Another thriving industry many years ago was the stone quarries which produced the stone for the Anglican Cathedral in Liverpool, also many of the civic building and docks in the city. There were quarries in the town, one at Mill Brow, one on Runcorn Hill, and one at Weston. Most of the stone was brought down to the docks by a small gauge railway pulled along by mules on bogies. A dock was built by the owner of the quarry at Weston, at Weston Point which was named Wright's Dock; here the stone could be loaded on to the ships by hand crane.
Other products manufactured in the town years ago were alum, borax, bricks, and foundry products at E. Timmins Foundry; this firm were also well known for their well sinking.

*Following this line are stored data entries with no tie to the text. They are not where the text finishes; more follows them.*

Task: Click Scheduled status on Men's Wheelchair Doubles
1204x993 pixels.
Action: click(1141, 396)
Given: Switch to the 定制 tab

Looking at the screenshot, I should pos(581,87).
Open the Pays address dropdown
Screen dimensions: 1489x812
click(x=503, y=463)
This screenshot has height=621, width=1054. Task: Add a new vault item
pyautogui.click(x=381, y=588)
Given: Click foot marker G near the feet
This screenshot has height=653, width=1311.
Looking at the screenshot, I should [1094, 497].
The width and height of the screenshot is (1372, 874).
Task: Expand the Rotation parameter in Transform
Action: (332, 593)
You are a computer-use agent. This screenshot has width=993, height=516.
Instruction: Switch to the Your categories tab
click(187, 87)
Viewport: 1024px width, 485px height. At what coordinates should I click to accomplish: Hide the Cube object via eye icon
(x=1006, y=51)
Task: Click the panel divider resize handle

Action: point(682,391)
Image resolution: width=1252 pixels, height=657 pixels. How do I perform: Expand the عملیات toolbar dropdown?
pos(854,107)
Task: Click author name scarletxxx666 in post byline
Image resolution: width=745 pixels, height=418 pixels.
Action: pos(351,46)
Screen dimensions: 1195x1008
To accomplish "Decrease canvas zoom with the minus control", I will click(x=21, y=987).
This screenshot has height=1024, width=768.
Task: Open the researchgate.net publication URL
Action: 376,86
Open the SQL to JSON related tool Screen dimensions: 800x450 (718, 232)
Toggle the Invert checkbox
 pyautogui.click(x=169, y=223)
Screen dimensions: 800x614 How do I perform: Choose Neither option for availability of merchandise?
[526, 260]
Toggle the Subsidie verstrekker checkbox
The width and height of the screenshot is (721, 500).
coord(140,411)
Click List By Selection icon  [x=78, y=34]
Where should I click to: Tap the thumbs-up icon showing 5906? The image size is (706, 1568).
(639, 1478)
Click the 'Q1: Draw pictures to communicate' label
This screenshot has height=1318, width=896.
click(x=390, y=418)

With the completion of the Ship Canal the industrial growth increased considerably. Two soap works were built, Hazlehurst’s on the north bank of the Bridgewater Canal and Johnson's on the south bank, for convenient transport by canal to all parts of the area. Charles Wigg built a works on land between the Ship Canal and the river Mersey for the manufacture of salt cake and sulphuric acid and later manufactured fertilizer. It retained its name as Wigg Works. This works became the first piece in the giant I.C.I jigsaw.
Before the building of the Ship Canal the town was a thriving shipbuilding area, many large sailing vessels were launched from the yards which once occupied this stretch of the river. One of the busiest commercial enterprises were the Docks at Runcorn and Weston Point. Cargoes of salt, stone, soap, chemicals for export, and slates, china clay, china stone, flintstones, felspar for the Potteries. Most of the material was transported from the Docks by barge and narrow boat to the Potteries, with the manufactured goods brought back by these craft for shipment around the coast and overseas. The amount of shipping using the Docks in this age of prosperity was a boom to the town, and a busy hive of activity around the clock. Together with the crews of the barges and narrow boats the Docks were the largest employer of labour in the town.